La Gran vía de las Cortes Catalanas aglutinaba, el pasado 20 de septiembre, a millares de ciudadanos rodeando la "Conselleria de Economia". Dentro del edificio, un destacamento judicial de la Guardia Civil requisaba papeletas de voto, buscaba desesperadamente las "urnas separatistas", y apretaba a los "consellers" (el equivalente del ministro provincial) antes de llevárselos presos. La secuencia se repitió por toda la capital catalana: registros y detenciones de cargos públicos, diputados, algunos ediles y miembros de consellerías, todos sospechados de prepar el sedicioso acto de votar el próximo mes.

Sin embargo, pese a los aprietes de la corona, el pueblo catalán responde y con fuerza. En las últimas movilizaciones, la voluntad popular se expresó: saltando sobre los autos de la Guardia Civil, exigiendo la libertad de sus representantes, cantando con mil banderas esteladas "Els Segadors", levantando los puños en cada una de las concentraciones que se multiplican por toda la ciudad. Al final, tras dos días de ganar las calles, los 14 políticos de distintos sectores sociales fueron liberados.

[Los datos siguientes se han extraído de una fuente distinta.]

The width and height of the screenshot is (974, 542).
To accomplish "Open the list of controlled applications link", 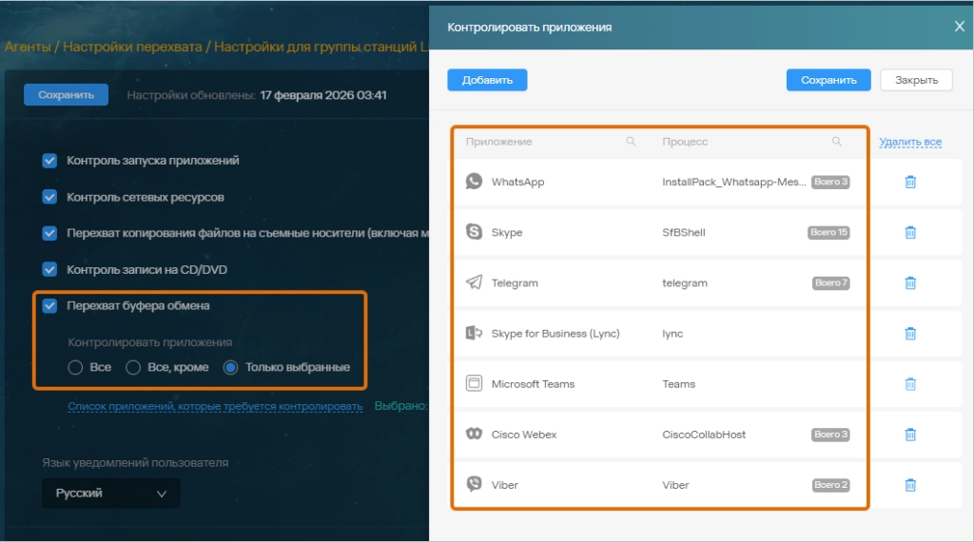I will [x=215, y=407].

Haciendo caso omiso del repudio internacional, el estado español redobló la ofensiva. En los últimos días envió a todos los antidisturbios del Estado a Cataluña. Un fiel reflejo de la ridiculez estatal por frenar un proceso incontenible. "Ayer nos imponían el águila de San Juan, hoy nos invade Piolín"se ríen en corro los muchachos de la Universidad de Barcelona, que frente a la invasión de policías, han tomado el rectorado. La avanzada no se detiene con la represión, también han intervenido las cuentas bancarias del gobierno. Voceros de todos los medios, adictos a la corona, discuten la posibilidad de que se lleven preso al "president" Carles Puigdemont. El "molt honorable" respondió que "no le gustaría", aunque admite que es una posibilidad.

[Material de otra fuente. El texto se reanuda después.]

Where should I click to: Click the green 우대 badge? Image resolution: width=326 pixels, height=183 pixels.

Nadie sabe con certeza qué sucederá el próximo 1 de octubre en Catalunya. Las fuerzas de seguridad amenazan con nuevas represiones y las clases populares no están barajando abandonar las calles. Un fantasma sacude a España, el estremecedor movimiento de generaciones y generaciones con la firme resolución de ejercer su legítimo derecho a votar, para cambiarlo todo, para ser independientes. A tres días del “día D” todo son nervios y expectación en la ciudad Condal.